• Thu
  • Oct 16, 2014
  • Updated: 8:00pm

Taiwan protesters march on President Ma Ying-jeou's office to demand halt to trade pact

Rejecting president's concessions, students and other citizens rally outside his Taipei office to voice opposition to trade deal with Beijing

PUBLISHED : Sunday, 30 March, 2014, 4:31pm
UPDATED : Monday, 31 March, 2014, 9:22am

Watch: Taiwan stages mass anti-China trade pact rally

Tens of thousands of Taiwanese gathered outside embattled President Ma Ying-jeou's office yesterday to increase pressure on him to retract a trade pact with Beijing that they say would hurt the island's economy.

The massive protest went ahead despite Ma offering concessions the night before to further scrutinise agreements with the mainland.

Wearing black shirts and yellow headbands, the protesters - shouting "Ma Ying-jeou, step down", "Safeguard our democracy" and "Withdraw the trade service pact" - rallied in front of Ma's office. Organisers said 500,000 came, while police put the figure at no more than 120,000.

They flooded most areas surrounding the Presidential Office Building along Chongqing South Road, with streets packed as far back as the Taipei Station 1.5 kilometres away, and to the legislature where some 200 students have been occupying the parliament chamber since March 18.

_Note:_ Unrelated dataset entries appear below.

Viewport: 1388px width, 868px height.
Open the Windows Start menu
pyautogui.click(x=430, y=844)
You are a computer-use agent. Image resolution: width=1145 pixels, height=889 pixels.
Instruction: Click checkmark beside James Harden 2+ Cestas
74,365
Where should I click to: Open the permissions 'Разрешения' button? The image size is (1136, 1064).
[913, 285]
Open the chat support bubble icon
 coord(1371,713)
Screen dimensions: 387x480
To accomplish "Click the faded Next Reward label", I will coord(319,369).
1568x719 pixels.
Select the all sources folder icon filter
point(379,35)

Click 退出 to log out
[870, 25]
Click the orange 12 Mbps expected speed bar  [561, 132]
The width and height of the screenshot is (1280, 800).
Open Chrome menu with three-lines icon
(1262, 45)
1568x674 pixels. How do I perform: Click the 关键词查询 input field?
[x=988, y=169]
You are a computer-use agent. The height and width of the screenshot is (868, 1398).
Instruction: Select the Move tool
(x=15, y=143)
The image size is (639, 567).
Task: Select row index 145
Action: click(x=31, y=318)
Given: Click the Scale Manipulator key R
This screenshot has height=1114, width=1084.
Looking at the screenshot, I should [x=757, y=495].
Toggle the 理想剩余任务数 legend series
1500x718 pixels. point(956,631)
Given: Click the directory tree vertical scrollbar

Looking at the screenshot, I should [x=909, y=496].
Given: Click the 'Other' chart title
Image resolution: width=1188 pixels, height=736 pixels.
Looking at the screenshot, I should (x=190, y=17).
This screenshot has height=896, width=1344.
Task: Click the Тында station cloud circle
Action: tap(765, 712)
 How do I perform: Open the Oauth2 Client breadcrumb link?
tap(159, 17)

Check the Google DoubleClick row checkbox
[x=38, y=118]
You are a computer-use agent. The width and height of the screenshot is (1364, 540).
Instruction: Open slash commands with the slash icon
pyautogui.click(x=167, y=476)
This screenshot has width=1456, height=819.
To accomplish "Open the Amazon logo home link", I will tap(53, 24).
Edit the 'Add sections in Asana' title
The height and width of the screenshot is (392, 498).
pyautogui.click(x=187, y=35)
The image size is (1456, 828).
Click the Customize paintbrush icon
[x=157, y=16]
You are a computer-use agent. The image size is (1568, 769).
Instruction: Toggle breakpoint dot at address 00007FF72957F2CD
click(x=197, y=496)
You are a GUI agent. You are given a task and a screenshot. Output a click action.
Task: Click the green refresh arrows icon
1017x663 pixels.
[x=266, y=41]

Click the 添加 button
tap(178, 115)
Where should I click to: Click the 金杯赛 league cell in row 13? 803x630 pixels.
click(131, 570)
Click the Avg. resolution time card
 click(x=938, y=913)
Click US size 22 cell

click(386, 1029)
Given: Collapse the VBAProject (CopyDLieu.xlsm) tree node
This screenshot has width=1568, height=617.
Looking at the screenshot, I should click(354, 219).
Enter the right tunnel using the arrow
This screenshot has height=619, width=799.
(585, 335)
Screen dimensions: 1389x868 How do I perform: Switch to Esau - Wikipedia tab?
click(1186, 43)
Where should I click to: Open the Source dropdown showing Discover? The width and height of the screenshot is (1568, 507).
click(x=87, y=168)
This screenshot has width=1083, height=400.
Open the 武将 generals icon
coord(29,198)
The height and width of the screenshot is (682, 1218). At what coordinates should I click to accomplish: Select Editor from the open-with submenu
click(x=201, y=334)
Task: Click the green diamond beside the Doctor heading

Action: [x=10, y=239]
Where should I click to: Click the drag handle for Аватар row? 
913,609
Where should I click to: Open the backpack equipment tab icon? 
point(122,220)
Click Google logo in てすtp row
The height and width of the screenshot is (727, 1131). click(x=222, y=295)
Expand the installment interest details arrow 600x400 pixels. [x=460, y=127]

But police sealed off some streets around the president's office which was heavily barricaded. Some 6,000 police and military police were deployed.

Housewife Feng Yu-ting, 40, took her three young children, the youngest aged seven months, to the rally. "The government is just deceiving us. How will the services trade pact bring us more jobs? … It will just let mainlanders buy more properties here and make home prices rise, like what has happened in Hong Kong."

Chen Wei-ting, a student leader from one of the groups that organised the march, told the huge crowd: "This government thought they could deal with inexperienced students easily, but they are so wrong … because the turnout today shows them what is the true will of the public."

To end the stand-off, Ma had agreed on Saturday to meet three demands: to enact a law that would increase scrutiny over future pacts; to refrain from negotiations or reviews of cross-strait pacts before that scrutiny legislation is enacted; and to hold a national affairs conference with government and civil group leaders.

But instead of scrapping it, Ma said there would be an itemised review of the pact, as agreed by political parties.

Chen Deming , head of the Association of Relations Across the Taiwan Strait in Beijing, yesterday said it would be "deeply regretful" if the agreement was not approved.

Lin Fei-fan, a student leader, scoffed at Ma's offers, saying that he did not satisfy their core demand to delay any review until the legislation to increase oversight is drafted.

"The so-called concessions from Ma are bogus," he said.

The protests have been snowballing since March 18, when students stormed the Legislative Yuan, and turned bloody on March 23, when police used water cannons to disperse crowds trying to invade the cabinet's offices.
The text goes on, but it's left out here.